European Commissioner for Internal Market and Services
- In office 1 November 2014 – 30 November 2019
- Commission: Juncker
- Preceded by: Michel Barnier
- Succeeded by: Thierry Breton (Internal Market)

European Commissioner for Industry and Entrepreneurship
- In office 1 November 2014 – 30 November 2019
- Commission: Juncker
- Preceded by: Ferdinando Nelli Feroci
- Succeeded by: Office abolished

Deputy Prime Minister of Poland
- In office 27 November 2013 – 22 September 2014
- President: Bronisław Komorowski
- Prime Minister: Donald Tusk
- Preceded by: Jacek Rostowski
- Succeeded by: Tomasz Siemoniak

Minister of Infrastructure and Development
- In office 27 November 2013 – 22 September 2014
- President: Bronisław Komorowski
- Prime Minister: Donald Tusk
- Preceded by: Office established
- Succeeded by: Maria Wasiak

Minister of Regional Development
- In office 16 November 2007 – 27 November 2013
- President: Lech Kaczyński Bronisław Komorowski (Acting) Bogdan Borusewicz (Acting) Grzegorz Schetyna (Acting) Bronisław Komorowski
- Prime Minister: Donald Tusk
- Preceded by: Grażyna Gęsicka
- Succeeded by: Office abolished

Personal details
- Born: 4 February 1964 (age 62) Katowice, Poland
- Party: Civic Platform
- Spouse: Artur Bieńkowski
- Children: 3
- Education: Jagiellonian University Polish National School of Public Administration SGH Warsaw School of Economics

= Elżbieta Bieńkowska =

Polish politician (born 1964)

Elżbieta Ewa Bieńkowska (/pl/; née Moycho; born on 4 February 1964) is a Polish politician who served as Poland's Deputy Prime Minister and Minister of Regional Development and Transport before becoming a European Commissioner in the team of Jean-Claude Juncker from 2014 to 2019.

Bieńkowska was Minister of Regional Development in Prime Minister Donald Tusk's Cabinet from 16 November 2007 until 27 November 2013, when she was appointed Deputy Prime Minister of Poland while continuing her previous responsibilities at the Ministry of Infrastructure and Development.

==Education==
Bieńkowska graduated from Jagiellonian University with a Master's degree in Oriental Philology in 1989. She has also received a post-graduate Diploma from the Polish National School of Public Administration and afterwards a postgraduate studies MBA from SGH Warsaw School of Economics.

==Professional career==
Bieńkowska's career in public administration started at Katowice City Council where she worked on regional contracts being promoted, in 1999, as head of Katowice's Department for Economy.
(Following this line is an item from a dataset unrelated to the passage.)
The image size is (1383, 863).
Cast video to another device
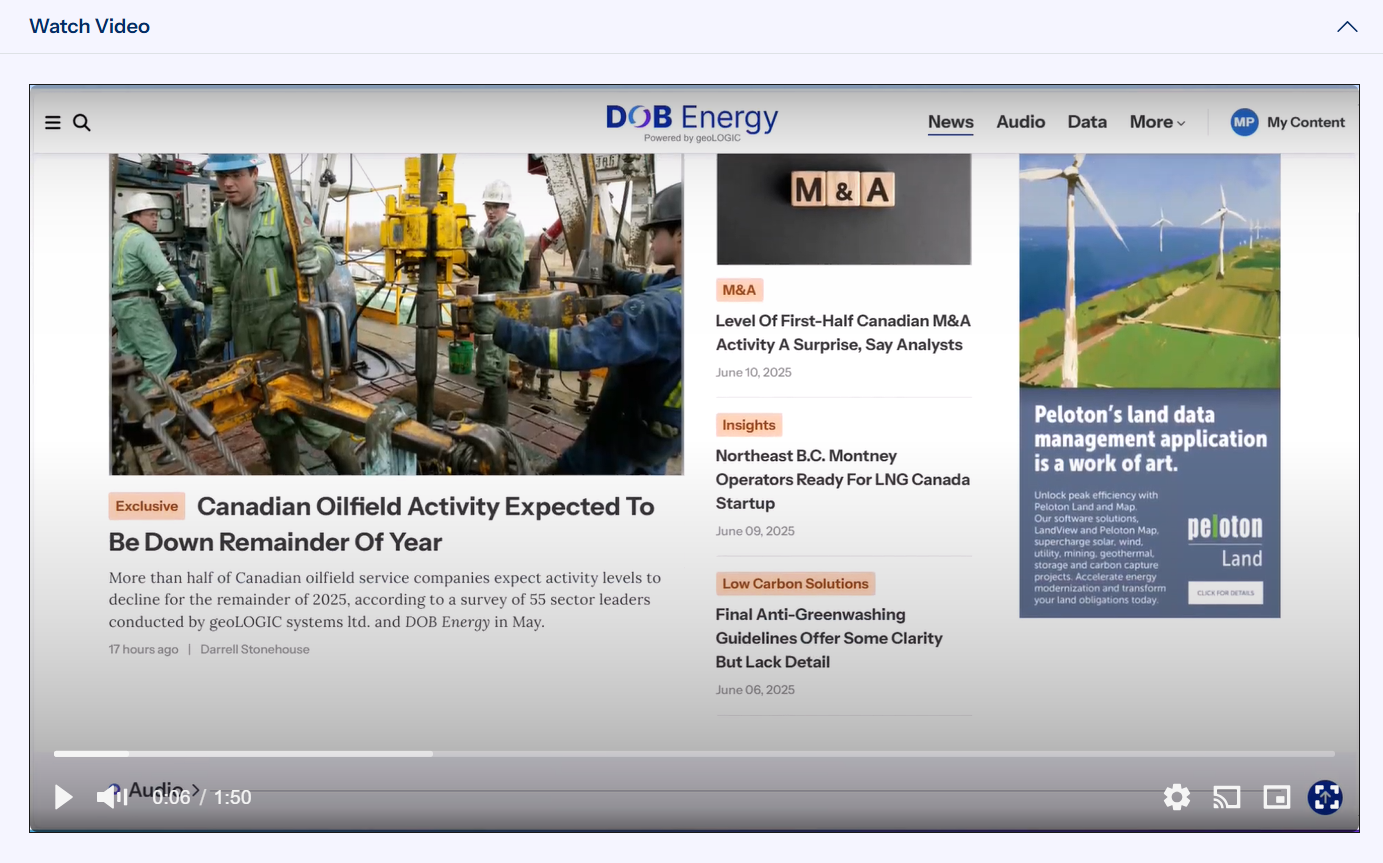point(1227,797)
Later that year, she was appointed Director of Regional Development for the Silesian Voivodeship, where she served until 2007.

==Career in politics==
Bieńkowska describes herself as a technocrat. She is not a party member, and was elected to the Senate of Poland in 2011 as an independent candidate, backed by the Civic Platform.

===Minister for Infrastructure and Development, 2007–2013===
In the government of Prime Minister Donald Tusk, Bieńkowska served as Minister for Infrastructure and Development for Poland, as well as Deputy Prime Minister from the end of 2013 until the end of September 2014. In this capacity, she was charge of allocating European Union funding and the country's transport infrastructure. Under her leadership, the ministry was Poland's second-largest department after the ministry of finance, with 1,600 employees and nine deputy ministers. In February 2013, she secured €105.8 billion from the EU budget for 2014-20.

===Member of the European Commission, 2014–2019===
On 3 September 2014, Bieńkowska was announced as the Polish nominee to the European Commission, in place of foreign affairs minister Radek Sikorski, who had been put forward in August in a bid to secure the post of High Representative of the Union for Foreign Affairs and Security Policy.

On 10 September 2014, Juncker designated Bieńkowska as European Commissioner for Internal Market, Industry, Entrepreneurship and SMEs, following which, on 1 November 2014, she took office in the Juncker Commission.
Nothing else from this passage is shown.